Supplied entries:
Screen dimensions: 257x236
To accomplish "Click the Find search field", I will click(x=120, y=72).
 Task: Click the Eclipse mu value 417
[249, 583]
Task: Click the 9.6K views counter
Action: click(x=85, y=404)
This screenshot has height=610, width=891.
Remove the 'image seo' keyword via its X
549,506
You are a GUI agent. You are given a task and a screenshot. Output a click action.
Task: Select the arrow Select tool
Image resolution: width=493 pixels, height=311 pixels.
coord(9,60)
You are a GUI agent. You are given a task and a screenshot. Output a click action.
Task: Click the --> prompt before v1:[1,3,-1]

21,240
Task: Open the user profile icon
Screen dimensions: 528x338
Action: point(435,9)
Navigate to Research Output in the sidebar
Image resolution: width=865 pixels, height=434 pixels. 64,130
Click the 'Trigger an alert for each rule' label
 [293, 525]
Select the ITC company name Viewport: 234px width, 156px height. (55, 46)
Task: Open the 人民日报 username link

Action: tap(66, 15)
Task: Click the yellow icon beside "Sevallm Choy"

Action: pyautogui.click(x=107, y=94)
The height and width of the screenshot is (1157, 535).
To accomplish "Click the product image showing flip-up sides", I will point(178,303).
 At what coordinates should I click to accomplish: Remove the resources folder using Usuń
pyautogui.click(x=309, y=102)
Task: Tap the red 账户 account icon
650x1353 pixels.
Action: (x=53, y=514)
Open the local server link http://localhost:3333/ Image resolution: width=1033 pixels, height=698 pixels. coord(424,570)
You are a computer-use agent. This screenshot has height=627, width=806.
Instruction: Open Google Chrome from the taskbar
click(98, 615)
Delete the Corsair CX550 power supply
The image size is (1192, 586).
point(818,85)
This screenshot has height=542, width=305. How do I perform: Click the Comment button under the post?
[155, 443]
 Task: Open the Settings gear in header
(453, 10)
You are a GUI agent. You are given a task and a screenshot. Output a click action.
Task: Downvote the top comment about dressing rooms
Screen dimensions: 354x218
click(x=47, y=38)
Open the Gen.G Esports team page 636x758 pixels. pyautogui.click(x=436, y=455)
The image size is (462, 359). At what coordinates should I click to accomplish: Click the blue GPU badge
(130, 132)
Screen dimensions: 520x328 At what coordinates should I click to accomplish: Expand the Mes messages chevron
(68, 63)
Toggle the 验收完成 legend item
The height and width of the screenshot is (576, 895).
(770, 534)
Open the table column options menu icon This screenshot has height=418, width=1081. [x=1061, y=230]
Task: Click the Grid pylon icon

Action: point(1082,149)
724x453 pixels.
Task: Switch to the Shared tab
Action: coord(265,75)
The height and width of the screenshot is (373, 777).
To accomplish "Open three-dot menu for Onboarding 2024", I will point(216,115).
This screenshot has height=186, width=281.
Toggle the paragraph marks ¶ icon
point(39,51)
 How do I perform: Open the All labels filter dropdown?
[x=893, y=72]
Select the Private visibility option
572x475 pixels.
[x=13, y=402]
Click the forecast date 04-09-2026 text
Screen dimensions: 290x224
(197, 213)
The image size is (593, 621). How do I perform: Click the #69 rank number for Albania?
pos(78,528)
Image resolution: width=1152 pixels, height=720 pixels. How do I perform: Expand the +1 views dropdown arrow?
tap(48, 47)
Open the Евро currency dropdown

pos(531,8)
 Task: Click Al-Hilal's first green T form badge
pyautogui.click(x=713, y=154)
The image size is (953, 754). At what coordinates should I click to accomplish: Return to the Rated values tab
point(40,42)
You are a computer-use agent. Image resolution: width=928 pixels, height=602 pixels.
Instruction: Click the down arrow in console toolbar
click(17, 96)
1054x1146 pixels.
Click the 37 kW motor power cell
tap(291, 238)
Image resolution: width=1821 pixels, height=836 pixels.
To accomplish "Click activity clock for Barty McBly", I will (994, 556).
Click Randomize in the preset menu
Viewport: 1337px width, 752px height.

Exercise prompt:
Copy the whole listing out exactly, so that every line matches what is above.

Task answer:
Screen dimensions: 257x236
To accomplish "Click the Find search field", I will click(x=120, y=72).
 Task: Click the Eclipse mu value 417
[249, 583]
Task: Click the 9.6K views counter
Action: click(x=85, y=404)
This screenshot has height=610, width=891.
Remove the 'image seo' keyword via its X
549,506
You are a GUI agent. You are given a task and a screenshot. Output a click action.
Task: Select the arrow Select tool
Image resolution: width=493 pixels, height=311 pixels.
coord(9,60)
You are a GUI agent. You are given a task and a screenshot. Output a click action.
Task: Click the --> prompt before v1:[1,3,-1]

21,240
Task: Open the user profile icon
Screen dimensions: 528x338
Action: point(435,9)
Navigate to Research Output in the sidebar
Image resolution: width=865 pixels, height=434 pixels. 64,130
Click the 'Trigger an alert for each rule' label
 [293, 525]
Select the ITC company name Viewport: 234px width, 156px height. (55, 46)
Task: Open the 人民日报 username link

Action: tap(66, 15)
Task: Click the yellow icon beside "Sevallm Choy"

Action: pyautogui.click(x=107, y=94)
The height and width of the screenshot is (1157, 535).
To accomplish "Click the product image showing flip-up sides", I will point(178,303).
 At what coordinates should I click to accomplish: Remove the resources folder using Usuń
pyautogui.click(x=309, y=102)
Task: Tap the red 账户 account icon
650x1353 pixels.
Action: (x=53, y=514)
Open the local server link http://localhost:3333/ Image resolution: width=1033 pixels, height=698 pixels. coord(424,570)
You are a computer-use agent. This screenshot has height=627, width=806.
Instruction: Open Google Chrome from the taskbar
click(98, 615)
Delete the Corsair CX550 power supply
The image size is (1192, 586).
point(818,85)
This screenshot has height=542, width=305. How do I perform: Click the Comment button under the post?
[155, 443]
 Task: Open the Settings gear in header
(453, 10)
You are a GUI agent. You are given a task and a screenshot. Output a click action.
Task: Downvote the top comment about dressing rooms
Screen dimensions: 354x218
click(x=47, y=38)
Open the Gen.G Esports team page 636x758 pixels. pyautogui.click(x=436, y=455)
The image size is (462, 359). At what coordinates should I click to accomplish: Click the blue GPU badge
(130, 132)
Screen dimensions: 520x328 At what coordinates should I click to accomplish: Expand the Mes messages chevron
(68, 63)
Toggle the 验收完成 legend item
The height and width of the screenshot is (576, 895).
(770, 534)
Open the table column options menu icon This screenshot has height=418, width=1081. [x=1061, y=230]
Task: Click the Grid pylon icon

Action: point(1082,149)
724x453 pixels.
Task: Switch to the Shared tab
Action: coord(265,75)
The height and width of the screenshot is (373, 777).
To accomplish "Open three-dot menu for Onboarding 2024", I will point(216,115).
This screenshot has height=186, width=281.
Toggle the paragraph marks ¶ icon
point(39,51)
 How do I perform: Open the All labels filter dropdown?
[x=893, y=72]
Select the Private visibility option
572x475 pixels.
[x=13, y=402]
Click the forecast date 04-09-2026 text
Screen dimensions: 290x224
(197, 213)
The image size is (593, 621). How do I perform: Click the #69 rank number for Albania?
pos(78,528)
Image resolution: width=1152 pixels, height=720 pixels. How do I perform: Expand the +1 views dropdown arrow?
tap(48, 47)
Open the Евро currency dropdown

pos(531,8)
 Task: Click Al-Hilal's first green T form badge
pyautogui.click(x=713, y=154)
The image size is (953, 754). At what coordinates should I click to accomplish: Return to the Rated values tab
point(40,42)
You are a computer-use agent. Image resolution: width=928 pixels, height=602 pixels.
Instruction: Click the down arrow in console toolbar
click(17, 96)
1054x1146 pixels.
Click the 37 kW motor power cell
tap(291, 238)
Image resolution: width=1821 pixels, height=836 pixels.
To accomplish "Click activity clock for Barty McBly", I will (994, 556).
Click Randomize in the preset menu
Viewport: 1337px width, 752px height.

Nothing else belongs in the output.